Bilateral osteomyelitis and liver abscess caused by K. pneum
Hypervirulent strains of Klebsiella pneumoniae are a recognized cause of a distinct invasive syndrome that results in pyogenic liver abscesses and metastatic complications, particularly in the Asia Pacific region.

Published in BMC infectious diseases, the authors present a case of multi-focal osteomyelitis, a rarely described complication of hypervirulent K.pneumoniae in the medical literature. The prevalence of this condition in countries outside Asia may be expected to rise with increasing travel.

A 20-year-old man presented with a 2-week history of gradually worsening leg pain preceded by 2 weeks of constitutional symptoms. Imaging with computerized axial tomography (CT) and other modalities revealed bilateral tibial lesions described as lattice-like linear lucencies involving the cortices with scalloping of the outer involved cortex.

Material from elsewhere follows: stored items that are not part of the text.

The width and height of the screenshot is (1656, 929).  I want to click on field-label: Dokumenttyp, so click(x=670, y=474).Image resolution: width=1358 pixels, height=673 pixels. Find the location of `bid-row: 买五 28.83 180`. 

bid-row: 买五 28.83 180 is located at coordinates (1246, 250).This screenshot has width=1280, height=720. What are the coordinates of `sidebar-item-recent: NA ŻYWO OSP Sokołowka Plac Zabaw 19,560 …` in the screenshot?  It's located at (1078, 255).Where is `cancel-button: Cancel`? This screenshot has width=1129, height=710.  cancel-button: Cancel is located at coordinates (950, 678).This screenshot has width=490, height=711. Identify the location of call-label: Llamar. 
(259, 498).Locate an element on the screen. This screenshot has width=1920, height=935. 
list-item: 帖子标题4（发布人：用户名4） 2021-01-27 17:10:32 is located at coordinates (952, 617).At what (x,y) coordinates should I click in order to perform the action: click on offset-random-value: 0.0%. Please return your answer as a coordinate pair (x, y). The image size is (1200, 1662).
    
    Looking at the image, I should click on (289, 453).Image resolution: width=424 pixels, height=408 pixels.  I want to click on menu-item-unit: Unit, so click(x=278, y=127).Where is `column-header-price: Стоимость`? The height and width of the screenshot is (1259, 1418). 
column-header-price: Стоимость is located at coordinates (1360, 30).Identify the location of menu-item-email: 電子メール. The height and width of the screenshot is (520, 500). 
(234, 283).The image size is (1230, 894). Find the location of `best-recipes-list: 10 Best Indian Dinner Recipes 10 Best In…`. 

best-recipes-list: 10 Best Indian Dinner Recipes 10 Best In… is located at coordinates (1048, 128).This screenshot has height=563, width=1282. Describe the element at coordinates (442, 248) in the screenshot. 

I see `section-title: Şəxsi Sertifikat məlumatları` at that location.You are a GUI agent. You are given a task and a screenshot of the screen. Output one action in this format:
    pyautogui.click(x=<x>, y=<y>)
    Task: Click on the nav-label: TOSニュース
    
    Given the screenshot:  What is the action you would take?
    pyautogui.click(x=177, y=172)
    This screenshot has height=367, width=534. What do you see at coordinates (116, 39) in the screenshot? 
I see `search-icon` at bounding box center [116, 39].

Cultures of tissue from a left tibial bone biopsy were positive cultures for K.pneumoniae. Whole-genome sequencing identified the isolate as K1 serotype ST23, a well-recognized hyper virulent strain capable of causing invasive disease.

An abdominal CT revealed a 27x22mm liver abscess. The patient had no other metastatic manifestations of the disease, and responded to 6 weeks of intravenous ceftriaxone followed by 3 months of oral Ciprofloxacin.